$ATD.to has a strong presence in Norway. They've seen EV's coming and have plans for it.
Back of the envelope, $ATD.TO trades at 8.5x EBITDA, converts 53% of that to free cash flow, so that equates to roughly a 16x FCF multiple (6.25% fcf yield). SSS run 2-3%, so organically you're earning 8.25-9% unlevered yield here.
QuickChek as well as Speedway transacted at 14x EV/EBITDA vs. ATD's 8.5x, so the asset trades at a hefty discount to private market multiples for comparable assets. Speedway was ~$21bn so about half ATD's size.

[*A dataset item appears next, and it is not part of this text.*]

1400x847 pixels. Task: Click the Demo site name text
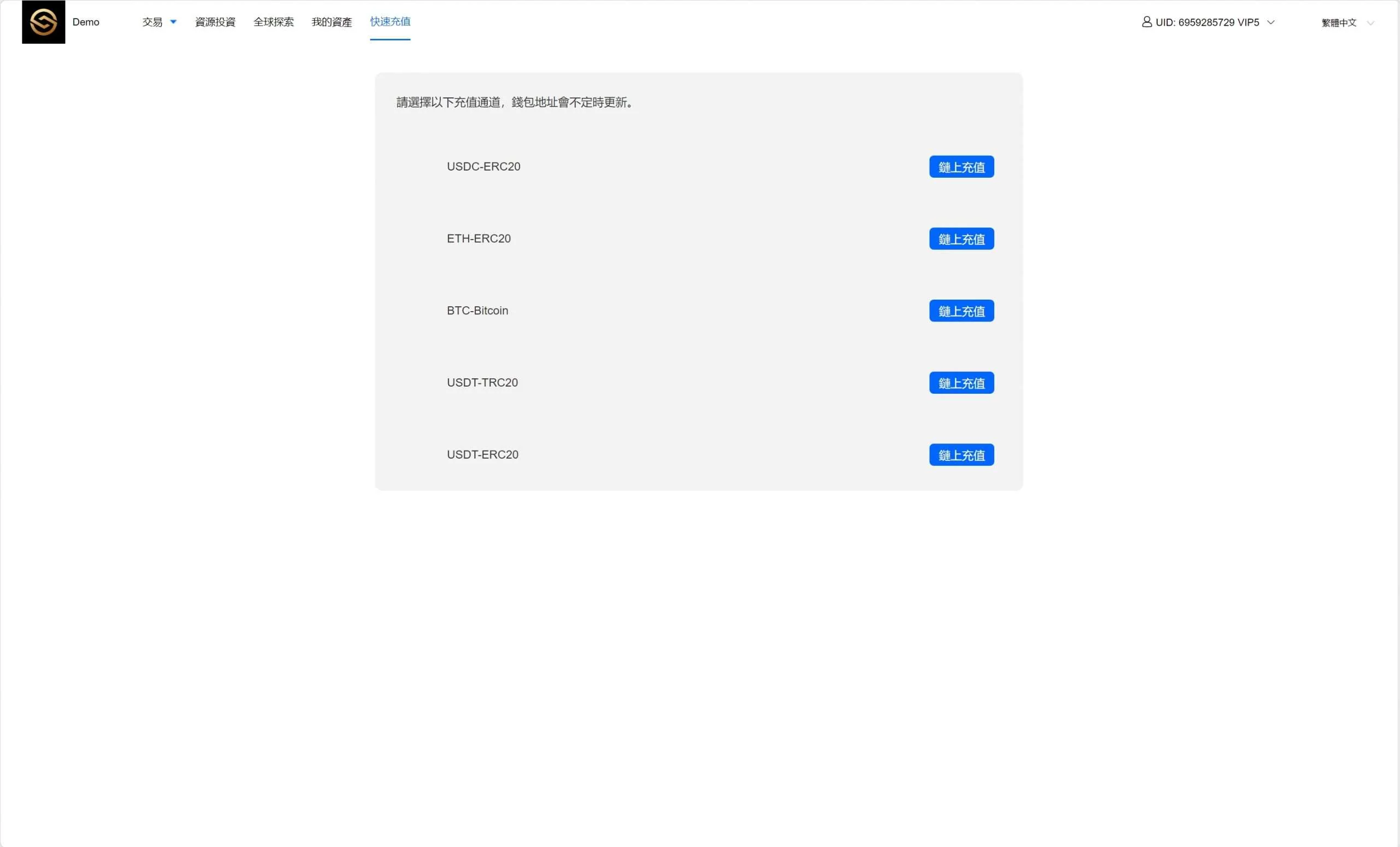[86, 22]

$ATD.to has consistently derated over the past 4 years, from having formerly traded at that 14x EBITDA level, to now trading at a significant discount. Unsure why exactly, but the last few years have seen slower M&A, slower growth, and maybe higher fuel margins.

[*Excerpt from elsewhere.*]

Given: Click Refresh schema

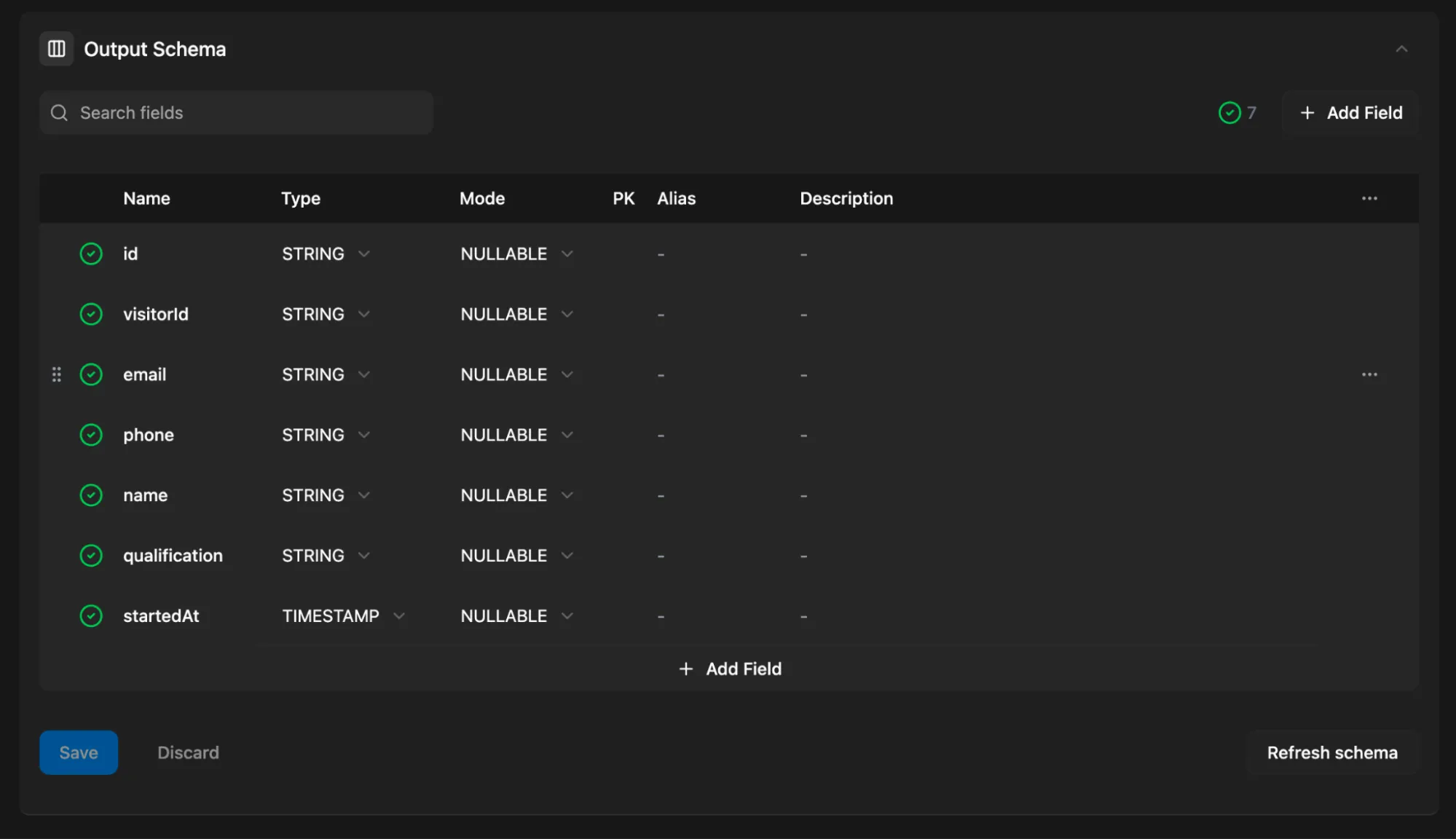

(This is all initial DD btw). Back of the envelope upside: $6.1 billion in 2022E EBITDA x 14x = $85bn or ~$70/share, so it's a double in 2 years. I don't actually think it trades at 14x, but worth digging more.
More color on where $ATD.TO sees their assets in an EV world.

Basically, why can't they still be a charging/car wash/delivery of food company? It might not be growth, but if it keeps the cash flow intact and makes sure $ATD.TO has a terminal value, it's probably cheap today.